Omelia
per il giorno di Pasqua 1999
1. Anche quest'anno, l'ultimo di un secolo e di un millennio, noi celebriamo, fratelli ed amici, la Domenica di Risurrezione. La liturgia della Veglia Pasquale, nella notte appena passata ci ha riproposto il suo canto di giubilo con queste parole: “”La luce del re eterno ha vinto le tenebre del mondo: gioisca la terra inondata da tanto splendore””. Sull'onda di questa esultanza, anche noi abbiamo innalzato il canto dell'Alleluia, il canto nuovo dei liberati, che significa tante cose: Dio è grande, Egli ha fatto cose grandi, noi siamo nella gioia. La Chiesa intera c'invita: “”Questo è il giorno fatto dal Signore, esultiamo insieme.
Il “”giorno che ha fatto il Signore””: quanto diverso, questo giorno, da quello ch'è fatto dagli uomini! Stamane, fratelli, risentendo dalla radio le tragiche notizie degli esiti di guerra nelle regioni balcaniche, mi sono tornate alla mente le parole iniziali del salmo 137: “”Noi eravamo sulle rive dei fiumi di Babele e piangevamo al ricordo di Sion. Perché là, ai pioppi delle sponde abbiamo appeso le nostre cetre, mentre i nostri deportatori ci chiedevano canzoni di gioia: Ripeteteci i canti di Sion””. Babele è il luogo di ogni confusione e di ogni esilio, spirituale e geografico.

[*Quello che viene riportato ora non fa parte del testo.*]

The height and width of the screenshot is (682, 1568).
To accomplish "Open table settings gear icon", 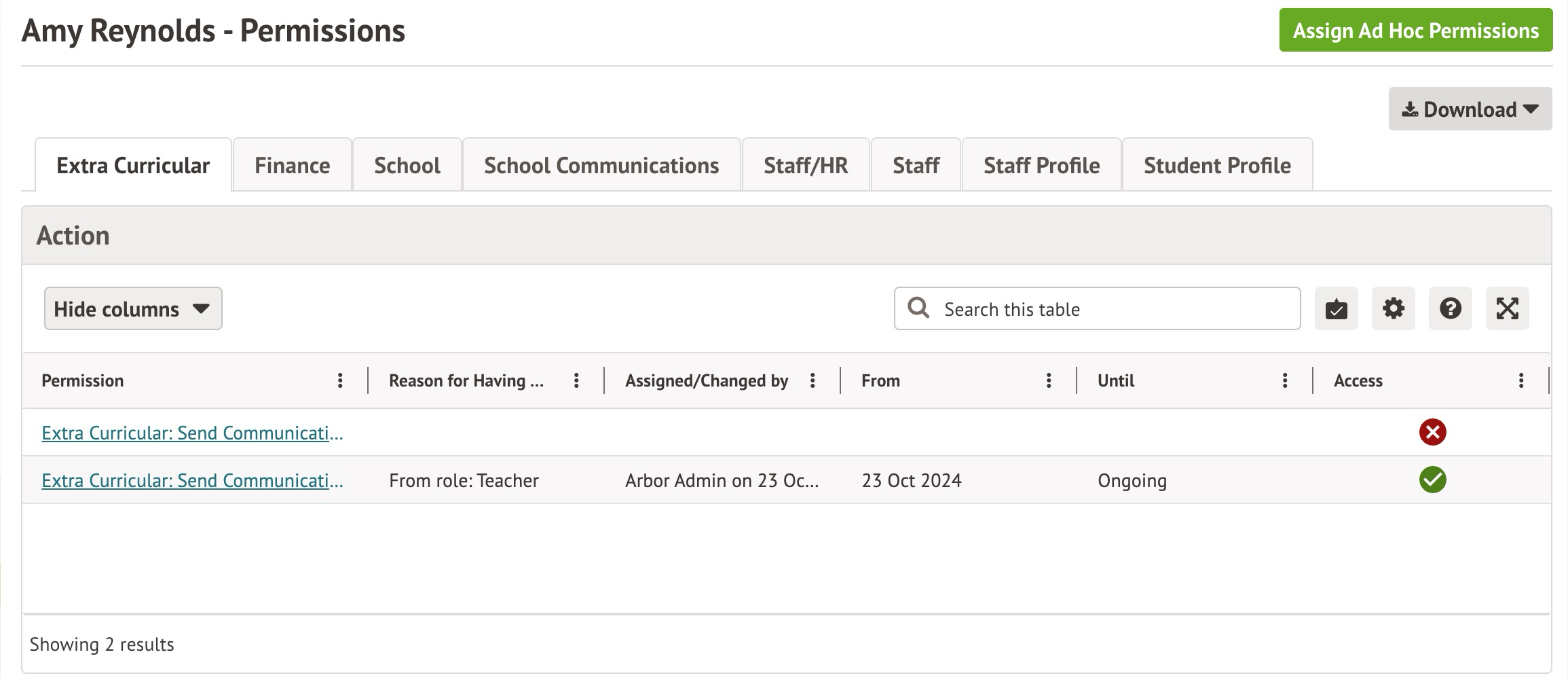I will [x=1393, y=309].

Anche noi, oggi, ci domandiamo: come celebrare l'esultanza pasquale in mezzo alla sofferenza umana, in particolare a quella dei depredati e degli esiliati? Loro gridano ancora, come Gesù: “”Mio Dio, mio Dio perché mi hai abbandonato?”” (Sl 22, l). L'eco del grido della Croce ancora non si è spento, benché il nostro Signore ci ripeta in verità: “”Io sono risorto e sono di nuovo con te””.